Brexit

Let's brace ourselves for tommorow... hot headed, frigid, unalected leader of non popular divided party is about to make life better to everyone!... (I meant hers, we'll just pay...)
 
I got a few newsfeeds yesterday saying that a thousand or so legal bods have signed a letter to parliament saying we can't leave, the referendum isn't/wasn't legal.

I'm pretty sure that 'we've' done plenty throughout (recent) history that also wasn't exactly Kosher, but it's happened anyway and we've had to accept it.
End of the day, the people wanted a referendum, the people had their vote. The majority voted out & the rest of us have to accept that.

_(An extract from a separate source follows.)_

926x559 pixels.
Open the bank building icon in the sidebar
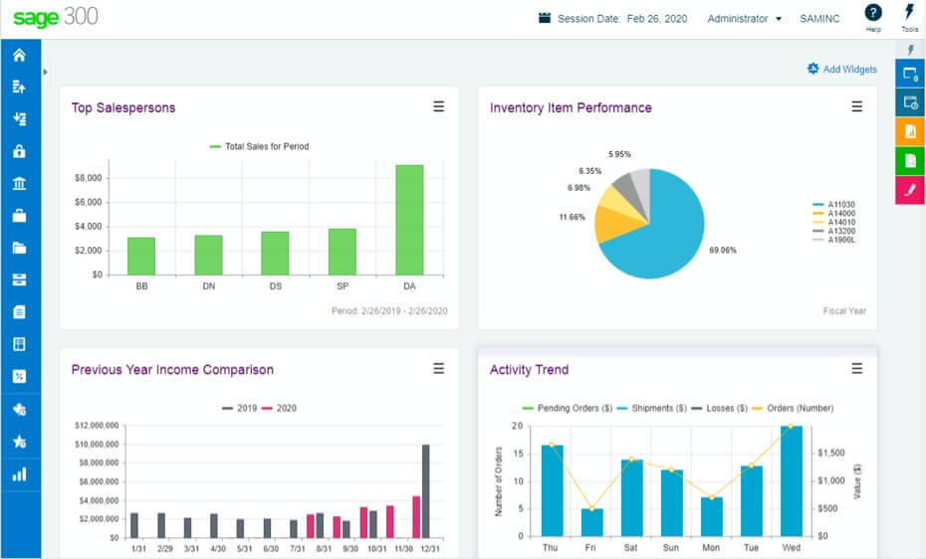point(19,184)
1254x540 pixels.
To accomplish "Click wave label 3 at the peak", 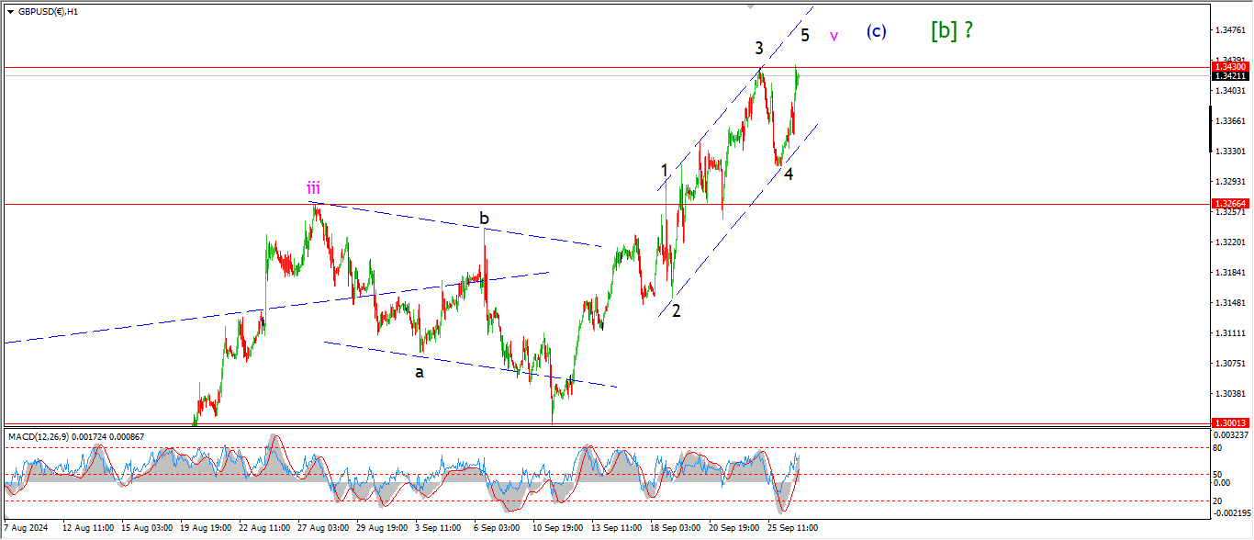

I notice this lot are always quiet when a political party wins an election with a tiny majority when half the electorate don't bother voting
 
Let's brace ourselves for tommorow... hot headed, frigid, unalected leader of non popular divided party is about to make life better to everyone!... (I meant hers, we'll just pay...)
She was elected into parliament by the public with a vote of 35,453, her nearest rival got just 6,394 !
http://www.bbc.co.uk/news/politics/constituencies/E14000803

Then at the last round of the elections for Prime Minister she got a vote of 199 against her nearest rival at 85.

There are not many leaders that get results like that without cheating!
 
She was elected into parliament by the public with a vote of 35,453, her nearest rival got just 6,394 !
http://www.bbc.co.uk/news/politics/constituencies/E14000803

Then at the last round of the elections for Prime Minister she got a vote of 199 against her nearest rival at 85.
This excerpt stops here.